The blog, written by Tobias Adrian and Tommaso Mancini-Griffoli — both working at IMF’s monetary and capital markets department — says today’s world is characterised by a dual monetary system, involving privately-issued money by banks of all types, telecom companies, or specialised payment providers, built upon a foundation of publicly-issued money by central banks.
“While not perfect, this system offers significant advantages, including innovation and product diversity, mostly provided by the private sector, and stability and efficiency, ensured by the public sector,” it says.
These objectives — innovation and diversity on the one hand, stability and efficiency on the other — are related.
“More of one usually means less of the other. A trade-off exists, and countries — especially central banks — have to navigate it. How much of the private sector to rely upon, versus how much to innovate themselves? Much depends on preferences, available technology, and the efficiency of regulation,” the two writers say.
Keeping pace with technology change, user needs, and private-sector competition will be challenging for central banks. However, they need not be alone in doing so, says the blog.
First, a central bank digital currency may be designed to encourage the private sector to innovate on top of it, much like application (app) designers bringing enticing functionality to phones and their operating systems.
By accessing an open set of commands (app programming interfaces), a thriving developer community could expand the usability of central bank digital currencies beyond offering plain e-wallet services, it says.
For instance, they could make it easy to automate payments, so that a shipment of goods is paid once received. Or they could build a look-up function, so that money can be sent to a friend on the basis of phone number alone. The trick will be vetting these add-on services, so that they are perfectly safe, cautions the blog.
Some central banks may even allow other forms of digital money to coexist — much like parallel operating systems — while leveraging the settlement functionality and stability of central bank digital currencies. This will open the door to faster innovation and product choice. For instance, one digital currency might compromise on the settlement speed to allow users greater control over payment automation, say the two authors.
This new form of digital money will be a stable store of value, if it was redeemable in central bank currency (digital or non-digital) at a fixed face value. This will be possible if it was fully backed by central bank currency, suggest the authors.

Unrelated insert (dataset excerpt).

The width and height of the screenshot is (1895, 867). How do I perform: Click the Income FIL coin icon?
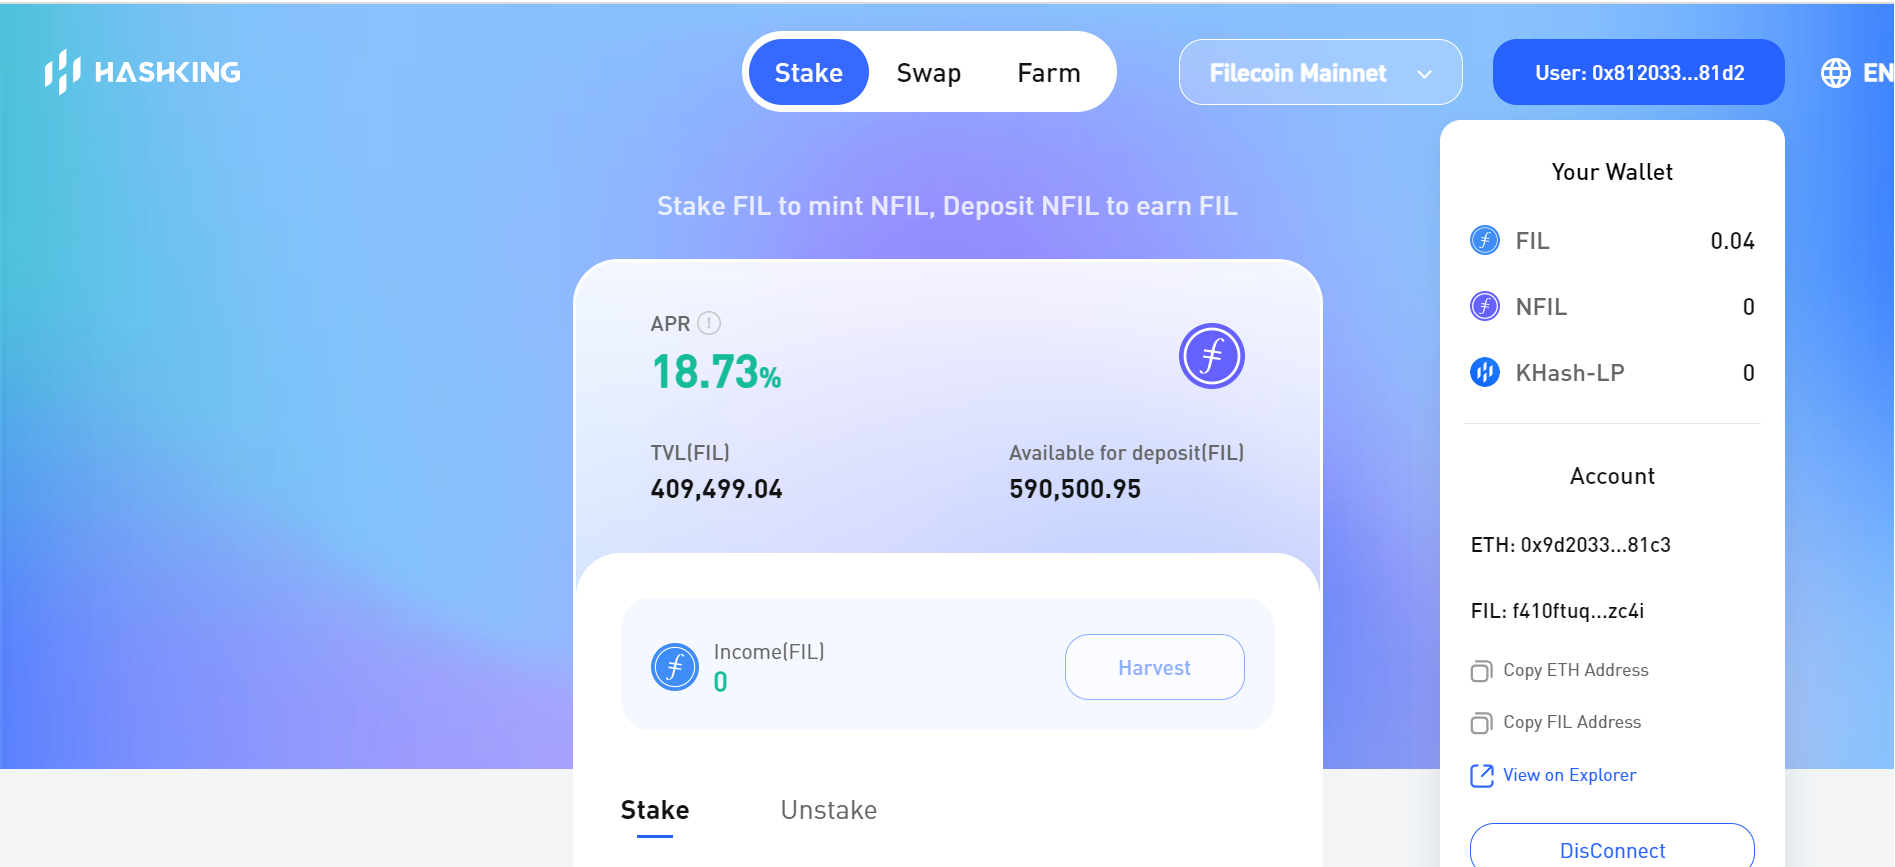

This form of digital money will be an efficient means of payment, as settlement will be immediate on any given digital money network — just as it is between accounts of the same bank, they say.
“This form of digital money (which we have called synthetic currency in the past) could well coexist with a central bank digital currency. It will require a licensing arrangement and a set of regulations to fulfil public policy objectives, including operational resilience, consumer protection, market conduct and contestability, data privacy, and even prudential stability,” says the blog.
At the same time, financial integrity could be ensured via digital identities and complementary data policies. Partnering central banks requires a high degree of regulatory compliance, say the authors.
An inter-ministerial committee, headed by former finance secretary Subhash Chandra Garg, had first suggested a draft Bill to ban cryptocurrencies. It defined virtual currency as a “cryptocurrency, by whatever name called, means any information or code or number or token not being part of any official digital currency, generated through cryptographic means or otherwise, providing a digital representation of value which is exchanged with or without consideration, with the promise or representation of having inherent value in any business activity which may involve risk of loss or an expectation of profits or income, or functions as a store of value or a unit of account and includes its use in any financial transaction or investment, but not limited to, investment schemes”.
A committee of secretaries, chaired by the Cabinet secretary, has also given its report on cryptocurrencies.
The Supreme Court, in March 2020, had struck down the Reserve Bank of India’s restrictions on banks to stop providing services to crypto trading platforms. This led to uncertainty about the status of virtual currencies in India. The new legislation will clear the government’s stand on cryptocurrencies.